Application: publishing

There is a snap, crackle and pop formula to selling magazines. Cover choices are often determined by focus groups, though quantitative methods are becoming increasingly relevant. In fact, we have found that applying the performance score method gives a quick and easy winner when an editor wants to know which of, say, four covers to go with.

As an example, the performance score can be determined through an online survey which shows a magazine cover, then asks the invited participant to rate each of the factors (shown in Table 3), then give an overall score. Or, consumer views can be gathered through mall intercepts, where individuals in the target groups (e.g., twentysomething professional women) are shown a magazine cover. While an eye-tracking device measures the respondent’s eye movements, the participant is asked to rate each cover on a scale, say 1-to-7.

This technique is most effective when the results are applied to an analytical model derived from historical data - a publisher’s database containing measurements from publications over a specified time period. The model can then be applied as needed.

Table 3 shows the regression results of the historical model. The model gives us both descriptive results - we know that the photo and article content are the most persuasive - and the publisher now has the ability to easily analyze data comparing potential covers. Table 4 shows the index scores for several tested covers.

Which cover will the editor go with? Table 4 gives the answer: “Lives of the Rich and Infamous,” using photo two.

Application: retail

A major national retailer has a database of millions of customer surveys. These are fairly extensive, ranging across different sections of the store. The retailer (we’ll call it WorldMart) wants to benefit from this wealth of information.

Again the first step is the model. In this database WorldMart has cases where a given customer has rated cosmetics, another the pharmacy and others the menswear department. Within each category there is an overall score. Each respondent also rated their visit and the likelihood of returning to this store.

The regressions were run, accounting for the differences among the departments such as the greater frequency of visits to the pharmacy.

WorldMart requested modified output in order to assess units within its empire on different levels. It wanted a universal number that could be calculated as needed. We provided the ability to calculate a percentile for each filter, department and manager.

The equation is:

[[Tested Store Score-Minimum Store Score]/[Maximum Store Score-Minimum Store Score] multiplied by 100.

In this equation the maximum WorldMart score was 132, the minimum 88, and the store we are looking at 112.

((112-88)/(132-88))100=54.55, or 55

The benefit of this approach is that it allows WorldMart to shine a spotlight exactly where it wishes. Table 5 shows the output of a request for cosmetic store performance in one state. Table 6 shows pharmacy performance by region. And Table 7 shows performance by regional manager.

Overall, Smith is not doing too well. He is going to have to sit on some staff to improve customer service or his head might roll. Smith’s best manager, Potter, is only just above average. Managers Vase and Fleener had better improve their numbers or update their resumes.

Application: advertising

The performance score can be further simplified by creating a visual presentation. This is effective when presenting performance score results to senior management or pitching to a potential client.

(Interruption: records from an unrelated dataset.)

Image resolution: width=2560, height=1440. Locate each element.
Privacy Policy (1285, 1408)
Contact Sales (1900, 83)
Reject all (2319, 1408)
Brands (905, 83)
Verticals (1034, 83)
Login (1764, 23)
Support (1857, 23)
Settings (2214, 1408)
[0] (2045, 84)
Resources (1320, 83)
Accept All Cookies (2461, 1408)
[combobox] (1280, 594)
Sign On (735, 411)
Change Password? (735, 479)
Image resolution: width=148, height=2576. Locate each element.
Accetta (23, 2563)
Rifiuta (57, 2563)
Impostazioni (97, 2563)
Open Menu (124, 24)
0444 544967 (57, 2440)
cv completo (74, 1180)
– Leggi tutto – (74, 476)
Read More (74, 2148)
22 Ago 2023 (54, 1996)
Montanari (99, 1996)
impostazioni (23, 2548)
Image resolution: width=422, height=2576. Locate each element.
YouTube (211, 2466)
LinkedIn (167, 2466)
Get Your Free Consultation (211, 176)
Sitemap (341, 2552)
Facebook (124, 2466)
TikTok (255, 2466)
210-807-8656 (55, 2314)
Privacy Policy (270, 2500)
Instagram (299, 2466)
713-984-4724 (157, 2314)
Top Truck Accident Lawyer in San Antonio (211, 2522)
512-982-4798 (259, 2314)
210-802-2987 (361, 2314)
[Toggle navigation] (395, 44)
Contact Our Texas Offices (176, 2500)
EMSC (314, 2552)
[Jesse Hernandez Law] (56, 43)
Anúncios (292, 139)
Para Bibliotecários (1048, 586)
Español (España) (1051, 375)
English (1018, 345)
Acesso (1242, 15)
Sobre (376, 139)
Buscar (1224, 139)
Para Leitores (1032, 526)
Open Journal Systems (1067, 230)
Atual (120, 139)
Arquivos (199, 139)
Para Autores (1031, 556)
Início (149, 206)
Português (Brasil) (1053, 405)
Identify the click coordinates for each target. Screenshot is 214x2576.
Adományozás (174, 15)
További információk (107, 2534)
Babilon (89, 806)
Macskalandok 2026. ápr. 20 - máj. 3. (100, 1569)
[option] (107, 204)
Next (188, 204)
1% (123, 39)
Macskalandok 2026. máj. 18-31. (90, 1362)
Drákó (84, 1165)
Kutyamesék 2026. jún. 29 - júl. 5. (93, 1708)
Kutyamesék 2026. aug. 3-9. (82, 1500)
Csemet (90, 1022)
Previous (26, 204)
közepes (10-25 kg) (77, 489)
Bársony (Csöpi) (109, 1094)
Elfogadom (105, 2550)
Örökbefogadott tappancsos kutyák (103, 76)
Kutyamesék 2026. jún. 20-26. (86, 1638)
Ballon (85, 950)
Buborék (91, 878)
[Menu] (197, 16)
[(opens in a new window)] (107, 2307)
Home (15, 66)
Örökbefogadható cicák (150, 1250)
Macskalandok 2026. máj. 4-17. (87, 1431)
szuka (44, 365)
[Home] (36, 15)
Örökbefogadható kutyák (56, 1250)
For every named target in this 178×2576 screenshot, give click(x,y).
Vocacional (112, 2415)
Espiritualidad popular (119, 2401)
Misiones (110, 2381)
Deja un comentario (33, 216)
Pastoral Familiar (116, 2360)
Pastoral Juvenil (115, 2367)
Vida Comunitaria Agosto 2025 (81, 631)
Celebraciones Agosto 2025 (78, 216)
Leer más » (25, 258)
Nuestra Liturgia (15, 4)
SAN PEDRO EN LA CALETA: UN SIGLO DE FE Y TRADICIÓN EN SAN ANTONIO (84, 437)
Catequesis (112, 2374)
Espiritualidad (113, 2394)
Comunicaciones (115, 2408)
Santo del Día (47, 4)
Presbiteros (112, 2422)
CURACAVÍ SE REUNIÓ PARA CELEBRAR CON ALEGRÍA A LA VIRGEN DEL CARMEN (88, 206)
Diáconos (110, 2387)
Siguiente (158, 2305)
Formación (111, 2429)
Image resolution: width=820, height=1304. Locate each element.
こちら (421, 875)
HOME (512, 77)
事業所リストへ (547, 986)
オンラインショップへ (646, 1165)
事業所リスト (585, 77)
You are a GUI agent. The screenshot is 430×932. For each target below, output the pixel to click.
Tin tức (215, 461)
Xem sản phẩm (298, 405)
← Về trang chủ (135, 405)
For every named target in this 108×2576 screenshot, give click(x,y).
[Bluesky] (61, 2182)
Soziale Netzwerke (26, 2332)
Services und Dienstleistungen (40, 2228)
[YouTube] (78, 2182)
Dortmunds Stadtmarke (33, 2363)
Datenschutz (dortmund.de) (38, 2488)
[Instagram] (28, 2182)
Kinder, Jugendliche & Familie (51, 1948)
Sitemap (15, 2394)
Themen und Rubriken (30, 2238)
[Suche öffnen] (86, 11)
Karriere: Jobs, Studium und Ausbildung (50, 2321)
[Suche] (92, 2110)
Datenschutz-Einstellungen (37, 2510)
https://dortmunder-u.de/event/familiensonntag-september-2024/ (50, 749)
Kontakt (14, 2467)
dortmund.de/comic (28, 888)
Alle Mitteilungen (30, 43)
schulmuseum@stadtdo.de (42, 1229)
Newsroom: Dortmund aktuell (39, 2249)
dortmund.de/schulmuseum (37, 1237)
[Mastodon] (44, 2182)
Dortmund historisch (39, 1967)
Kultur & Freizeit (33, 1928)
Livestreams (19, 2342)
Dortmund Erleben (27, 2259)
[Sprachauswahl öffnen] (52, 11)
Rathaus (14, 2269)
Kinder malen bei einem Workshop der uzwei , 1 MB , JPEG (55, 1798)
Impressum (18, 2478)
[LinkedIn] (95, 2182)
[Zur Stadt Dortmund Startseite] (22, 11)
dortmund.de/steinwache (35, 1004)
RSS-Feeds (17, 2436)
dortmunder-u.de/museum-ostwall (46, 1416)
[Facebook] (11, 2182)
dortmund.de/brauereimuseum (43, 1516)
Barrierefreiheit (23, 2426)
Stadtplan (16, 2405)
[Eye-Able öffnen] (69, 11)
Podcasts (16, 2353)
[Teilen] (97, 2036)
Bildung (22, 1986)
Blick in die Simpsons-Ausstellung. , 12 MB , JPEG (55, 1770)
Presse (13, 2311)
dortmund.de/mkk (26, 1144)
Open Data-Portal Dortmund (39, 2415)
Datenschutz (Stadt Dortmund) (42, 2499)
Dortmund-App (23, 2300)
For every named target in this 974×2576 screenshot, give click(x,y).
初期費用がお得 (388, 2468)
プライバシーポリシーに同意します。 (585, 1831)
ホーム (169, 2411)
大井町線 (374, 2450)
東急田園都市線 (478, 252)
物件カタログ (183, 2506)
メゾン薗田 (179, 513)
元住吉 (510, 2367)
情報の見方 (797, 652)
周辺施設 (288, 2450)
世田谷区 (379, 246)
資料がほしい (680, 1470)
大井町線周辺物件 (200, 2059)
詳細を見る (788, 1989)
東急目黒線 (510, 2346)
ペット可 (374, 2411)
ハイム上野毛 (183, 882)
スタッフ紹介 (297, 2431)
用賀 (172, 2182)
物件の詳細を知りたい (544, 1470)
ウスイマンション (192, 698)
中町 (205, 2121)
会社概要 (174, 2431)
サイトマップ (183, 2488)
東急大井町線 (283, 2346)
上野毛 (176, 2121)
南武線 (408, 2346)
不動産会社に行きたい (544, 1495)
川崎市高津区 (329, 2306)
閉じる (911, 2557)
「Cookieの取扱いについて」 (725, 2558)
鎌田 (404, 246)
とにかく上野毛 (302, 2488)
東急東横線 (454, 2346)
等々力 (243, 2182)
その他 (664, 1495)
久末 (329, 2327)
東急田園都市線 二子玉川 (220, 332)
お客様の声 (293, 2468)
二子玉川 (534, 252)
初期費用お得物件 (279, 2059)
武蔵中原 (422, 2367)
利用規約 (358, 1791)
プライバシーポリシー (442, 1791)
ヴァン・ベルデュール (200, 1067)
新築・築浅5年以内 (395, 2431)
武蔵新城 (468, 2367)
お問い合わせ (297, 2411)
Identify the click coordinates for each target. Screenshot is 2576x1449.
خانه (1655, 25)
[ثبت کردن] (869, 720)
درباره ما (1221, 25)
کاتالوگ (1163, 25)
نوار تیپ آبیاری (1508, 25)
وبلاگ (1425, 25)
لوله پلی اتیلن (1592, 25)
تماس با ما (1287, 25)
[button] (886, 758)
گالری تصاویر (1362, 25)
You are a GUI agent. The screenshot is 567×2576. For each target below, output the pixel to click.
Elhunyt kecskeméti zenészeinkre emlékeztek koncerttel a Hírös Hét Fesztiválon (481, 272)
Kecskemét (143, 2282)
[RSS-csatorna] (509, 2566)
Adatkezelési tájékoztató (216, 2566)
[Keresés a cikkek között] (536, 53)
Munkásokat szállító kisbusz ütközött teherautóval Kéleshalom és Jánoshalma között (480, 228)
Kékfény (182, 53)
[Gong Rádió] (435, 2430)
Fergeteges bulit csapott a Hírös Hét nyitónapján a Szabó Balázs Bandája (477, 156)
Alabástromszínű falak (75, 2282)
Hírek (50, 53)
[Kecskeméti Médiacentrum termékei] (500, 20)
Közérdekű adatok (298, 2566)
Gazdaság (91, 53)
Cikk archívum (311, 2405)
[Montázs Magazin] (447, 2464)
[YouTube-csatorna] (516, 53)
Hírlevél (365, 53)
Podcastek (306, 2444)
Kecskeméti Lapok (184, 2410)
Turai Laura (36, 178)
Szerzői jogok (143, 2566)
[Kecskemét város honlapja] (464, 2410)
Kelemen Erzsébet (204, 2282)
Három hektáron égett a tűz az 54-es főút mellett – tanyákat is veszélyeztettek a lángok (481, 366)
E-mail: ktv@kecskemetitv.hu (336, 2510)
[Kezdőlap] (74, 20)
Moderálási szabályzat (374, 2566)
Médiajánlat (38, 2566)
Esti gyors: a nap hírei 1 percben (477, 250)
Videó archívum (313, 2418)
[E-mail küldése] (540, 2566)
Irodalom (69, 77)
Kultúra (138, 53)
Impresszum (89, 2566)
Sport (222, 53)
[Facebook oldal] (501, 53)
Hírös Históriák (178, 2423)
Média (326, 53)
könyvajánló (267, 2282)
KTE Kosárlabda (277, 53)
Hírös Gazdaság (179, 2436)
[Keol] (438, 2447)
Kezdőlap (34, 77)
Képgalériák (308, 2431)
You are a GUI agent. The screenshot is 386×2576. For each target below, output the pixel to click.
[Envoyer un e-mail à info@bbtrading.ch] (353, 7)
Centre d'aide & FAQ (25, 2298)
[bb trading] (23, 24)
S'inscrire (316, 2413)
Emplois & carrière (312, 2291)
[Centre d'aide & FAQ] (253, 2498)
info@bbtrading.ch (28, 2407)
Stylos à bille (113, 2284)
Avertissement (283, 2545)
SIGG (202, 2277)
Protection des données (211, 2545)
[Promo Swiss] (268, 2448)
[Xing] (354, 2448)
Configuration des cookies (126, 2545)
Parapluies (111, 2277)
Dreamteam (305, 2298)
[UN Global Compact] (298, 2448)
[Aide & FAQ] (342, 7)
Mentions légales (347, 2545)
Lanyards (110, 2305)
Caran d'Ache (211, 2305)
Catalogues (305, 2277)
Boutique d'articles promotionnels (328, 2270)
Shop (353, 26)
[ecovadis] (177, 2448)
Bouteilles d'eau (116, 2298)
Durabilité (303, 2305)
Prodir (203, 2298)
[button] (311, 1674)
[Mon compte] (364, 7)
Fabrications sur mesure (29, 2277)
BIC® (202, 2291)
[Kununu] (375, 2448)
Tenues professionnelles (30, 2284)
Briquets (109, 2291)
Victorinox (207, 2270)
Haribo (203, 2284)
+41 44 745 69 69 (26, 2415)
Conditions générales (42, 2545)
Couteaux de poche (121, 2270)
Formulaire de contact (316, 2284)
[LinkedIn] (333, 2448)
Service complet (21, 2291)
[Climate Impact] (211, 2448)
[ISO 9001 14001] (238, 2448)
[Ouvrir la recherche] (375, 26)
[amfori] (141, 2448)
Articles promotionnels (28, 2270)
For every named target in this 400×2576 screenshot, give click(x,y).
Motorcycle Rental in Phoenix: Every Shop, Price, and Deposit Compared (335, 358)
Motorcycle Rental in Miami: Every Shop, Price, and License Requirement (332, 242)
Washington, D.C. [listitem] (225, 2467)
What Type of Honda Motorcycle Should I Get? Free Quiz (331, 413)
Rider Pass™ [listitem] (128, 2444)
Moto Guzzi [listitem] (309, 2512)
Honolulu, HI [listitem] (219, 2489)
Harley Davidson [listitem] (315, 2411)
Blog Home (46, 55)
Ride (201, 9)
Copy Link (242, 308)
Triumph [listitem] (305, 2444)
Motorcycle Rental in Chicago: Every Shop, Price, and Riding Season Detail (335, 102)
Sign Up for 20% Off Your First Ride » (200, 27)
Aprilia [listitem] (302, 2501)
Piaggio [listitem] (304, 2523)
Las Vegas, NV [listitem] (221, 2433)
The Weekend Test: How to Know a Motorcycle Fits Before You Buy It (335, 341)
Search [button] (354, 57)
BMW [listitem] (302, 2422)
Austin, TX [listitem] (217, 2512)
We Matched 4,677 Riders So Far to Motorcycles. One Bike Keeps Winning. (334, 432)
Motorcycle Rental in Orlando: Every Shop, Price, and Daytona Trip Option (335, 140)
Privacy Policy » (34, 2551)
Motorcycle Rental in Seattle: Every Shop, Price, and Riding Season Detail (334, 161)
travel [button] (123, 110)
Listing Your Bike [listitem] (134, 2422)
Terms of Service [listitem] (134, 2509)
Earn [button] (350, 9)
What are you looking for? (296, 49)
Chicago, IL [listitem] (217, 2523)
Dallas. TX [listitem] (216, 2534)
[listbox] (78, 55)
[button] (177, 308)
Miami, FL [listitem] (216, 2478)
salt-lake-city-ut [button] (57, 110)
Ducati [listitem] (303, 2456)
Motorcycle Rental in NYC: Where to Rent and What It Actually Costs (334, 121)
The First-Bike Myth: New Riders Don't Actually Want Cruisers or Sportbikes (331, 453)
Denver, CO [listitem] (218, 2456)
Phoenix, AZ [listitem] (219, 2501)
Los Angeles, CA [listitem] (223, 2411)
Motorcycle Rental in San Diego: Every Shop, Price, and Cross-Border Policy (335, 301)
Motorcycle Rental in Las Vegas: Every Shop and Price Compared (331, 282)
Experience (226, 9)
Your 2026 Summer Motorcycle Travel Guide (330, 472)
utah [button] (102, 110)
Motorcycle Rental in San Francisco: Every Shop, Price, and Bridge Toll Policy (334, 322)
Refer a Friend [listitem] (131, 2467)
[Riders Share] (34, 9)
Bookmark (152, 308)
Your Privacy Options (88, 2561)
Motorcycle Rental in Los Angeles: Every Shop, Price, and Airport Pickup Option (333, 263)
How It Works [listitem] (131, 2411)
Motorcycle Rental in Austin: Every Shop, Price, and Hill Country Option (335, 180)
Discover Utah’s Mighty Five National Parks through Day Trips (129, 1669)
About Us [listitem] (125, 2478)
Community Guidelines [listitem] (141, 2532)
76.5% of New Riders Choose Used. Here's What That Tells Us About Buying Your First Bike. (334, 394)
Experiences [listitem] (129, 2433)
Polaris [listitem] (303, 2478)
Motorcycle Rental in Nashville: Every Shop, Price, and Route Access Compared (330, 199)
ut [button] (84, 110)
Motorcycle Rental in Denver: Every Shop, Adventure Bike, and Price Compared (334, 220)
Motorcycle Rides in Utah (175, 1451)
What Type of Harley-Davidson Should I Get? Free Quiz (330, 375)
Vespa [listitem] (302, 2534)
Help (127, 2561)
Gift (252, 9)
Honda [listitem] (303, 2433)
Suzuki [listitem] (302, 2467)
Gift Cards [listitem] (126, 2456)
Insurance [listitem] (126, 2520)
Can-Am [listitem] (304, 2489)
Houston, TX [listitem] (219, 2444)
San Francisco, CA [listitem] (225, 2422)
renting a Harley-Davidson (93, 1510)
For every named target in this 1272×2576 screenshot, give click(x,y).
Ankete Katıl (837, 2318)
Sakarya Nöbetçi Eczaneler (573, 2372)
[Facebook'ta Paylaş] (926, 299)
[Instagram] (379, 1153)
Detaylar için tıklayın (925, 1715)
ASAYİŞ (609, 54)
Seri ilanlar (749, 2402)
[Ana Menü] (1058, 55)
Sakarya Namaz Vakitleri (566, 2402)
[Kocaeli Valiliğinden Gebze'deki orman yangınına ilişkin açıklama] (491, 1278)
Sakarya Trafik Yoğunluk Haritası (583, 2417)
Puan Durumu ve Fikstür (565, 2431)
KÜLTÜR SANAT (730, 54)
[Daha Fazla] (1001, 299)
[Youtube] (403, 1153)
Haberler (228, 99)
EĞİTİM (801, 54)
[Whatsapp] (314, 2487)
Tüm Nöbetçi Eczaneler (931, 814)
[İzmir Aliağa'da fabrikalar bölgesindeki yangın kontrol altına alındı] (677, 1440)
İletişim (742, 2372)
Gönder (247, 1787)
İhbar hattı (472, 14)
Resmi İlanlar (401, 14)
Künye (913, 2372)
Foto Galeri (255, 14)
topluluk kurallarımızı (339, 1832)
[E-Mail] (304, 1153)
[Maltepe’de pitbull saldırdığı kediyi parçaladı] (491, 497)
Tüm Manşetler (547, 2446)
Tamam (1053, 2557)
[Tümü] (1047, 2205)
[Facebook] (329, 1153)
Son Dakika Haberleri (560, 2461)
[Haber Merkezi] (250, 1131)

After a two-day mall intercept in Las Vegas, the McMann-Bronfman advertising agency is presenting the results to product managers at cosmetics firm Face Parisian. Rather than present detailed multivariate analysis, the ad agency is able to present a clear summary chart, as shown in Figure 1. I think the Face Parisian team will go with Copy C.

See and compare

Decision-makers are interested in utilizing sophisticated data analysis to improve their market position. Our system gives managers with diverse backgrounds the ability to see and compare relevant information. It is cost-effective, has wide application and provides findings in a simple, graphical presentation, making it a valuable measurement tool.